# Oil Change interval



## jimsportsfan (Mar 4, 2011)

I have a 2010 Passat. Warranty includes free oil changes at 10K, 20K,30K. I have 6K miles currently. Wondering if anyone changes oil more frequently then the 10K recommended
intervals?


----------



## OddJobb (Nov 6, 2004)

Although I don't own a Passat, I change the oil in my cars more frequently: every 3000 miles. The manufacturers know what is best and recommend it, but changing oil more frequently will do no harm and the cleaner/newer the oil in the engine the better. Driving habit also plays a large role in how often oil should be changed.


----------



## Super Hans (May 27, 2011)

Do it now.

OEM used to recommend 5k changes for this engine, until they went back to inclusive service. 

Take the cost out of the equation and DIY it. You can even leave the filter in place. The drain bolt is an easy torx (45?), same with the belly, like a T25 or T30. 

Ultimately, you want to master this for the inbetween changes, this one at 6k being the most important. If you want to do this one right, change the filter this time too. You need an end cap adapter for the filter to come off EASILY. I got mine at Advance Auto, everyplace has them.

As for oil, Edge 5w-30 worked great in my 2010 TSI over winter, had a lab test.
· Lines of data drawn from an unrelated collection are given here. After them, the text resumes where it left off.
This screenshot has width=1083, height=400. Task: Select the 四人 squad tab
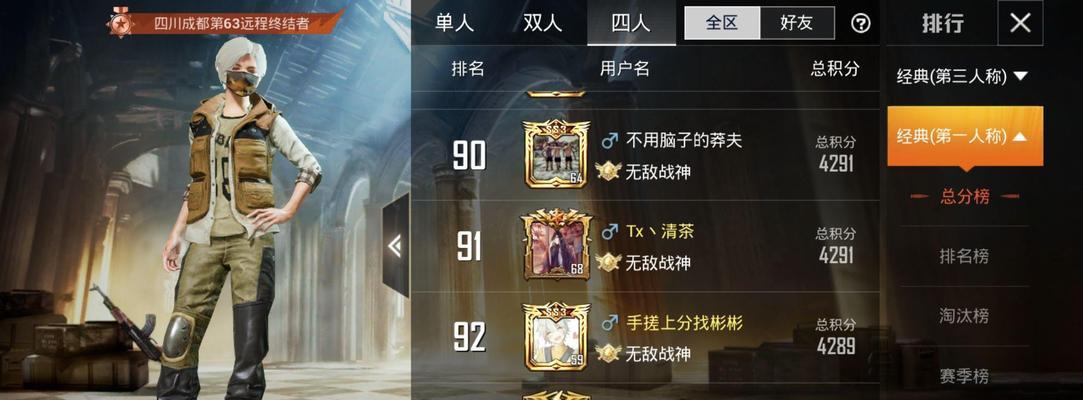click(631, 23)
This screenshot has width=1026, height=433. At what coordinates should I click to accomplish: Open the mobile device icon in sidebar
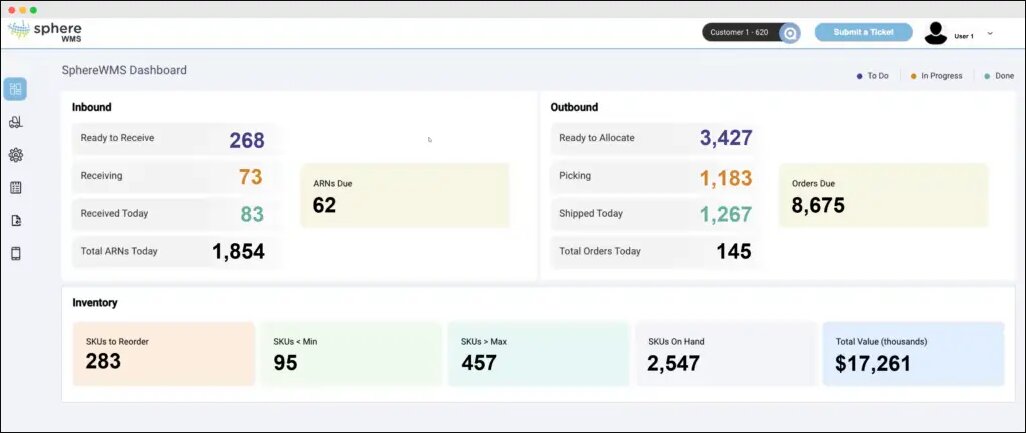(15, 254)
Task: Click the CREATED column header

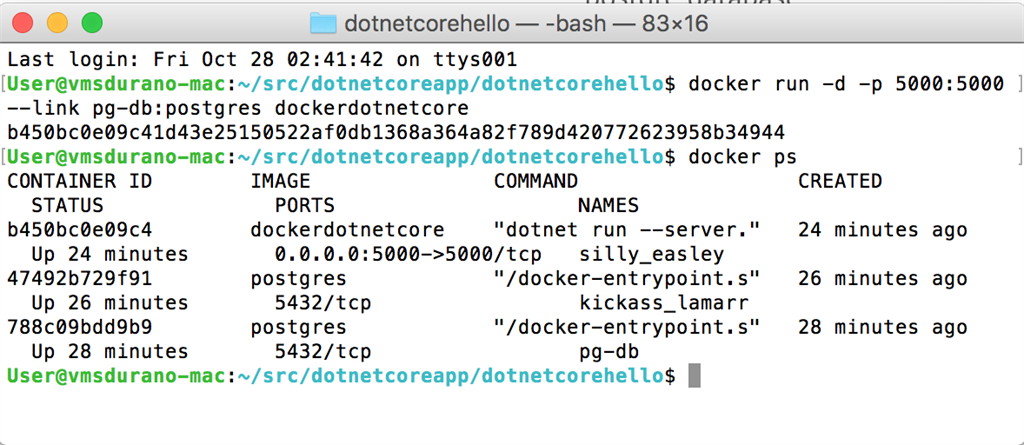Action: (839, 181)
Any good 5w-30 in a jug is fine, actually better than heavier dealer oil, esp in winter. Mobil 1 High Miles makes a great oil, PZ Platinum and Valvoline SynPower, of course. SynPower 10w-30 has amazing low volatility, ideal fro DI engine.

lmk if you have any questions. A good pattern is to DIY with thin oil for winter, and take your dealer change for the hot summer with their thick 5w-40 Syntec.

Remember, in Europe this engine takes 5w-30. 5w-40 here is for several reasons, inc the rich tune for Low NOx emissions in North America, which thins the oil down. Fuel was at 4% at 4k miles in my oil, double that for 10k???

Change it. There was and is a lot of glitter in the drain pan at 1000 miles. All the lab runs from the original UOAs have metallic wear rates beyond 100/mg/kg!


----------



## gmikel (Nov 10, 2010)

*wow, this is complicated*



Super Hans said:


> Do it now.
> 
> OEM used to recommend 5k changes for this engine, until they went back to inclusive service.
> 
> ...


use what the owners manual tells you at least 'till you're off warrantee. soup has a big thing for edge 5w-30 or m1 high miles but in reality any vag 502v oil is fine. a shorter drain interval is better imo than 10k.


----------



## Super Hans (May 27, 2011)

What gmikel is trying to say is that he has nothing to say.


----------



## gmikel (Nov 10, 2010)

*whatever*



Super Hans said:


> What gmikel is trying to say is that he has nothing to say.


there's a reason you've been banned on this site and bigtog under all your previous user names. in your mind no-one else has anything worth saying. i'm sure viewers see this, keep it up


----------



## Super Hans (May 27, 2011)

Super Hans said:


> What gmikel is trying to say is that he has nothing to say.


----------



## gmikel (Nov 10, 2010)

*are you quoting yourself*



Super Hans said:


>


----------



## pipo (Oct 15, 1999)

*Guys...*

I know I'm the new kid on the block on this Oil and Lubrication forum, but can't we tone down the trash talking a bit? It's starting to dominate some of the threads. Doesn't matter who's right or wrong. Who's smarter. Who's better looking.

Shake hands, kiss and make up, or just move on without further ado - it'll be better for everyone. If all else fails, I'll set up a boxing tournament in my back yard.


----------



## Super Hans (May 27, 2011)

It's called "trolling", and is apparently gmikel's only skill. :facepalm:


----------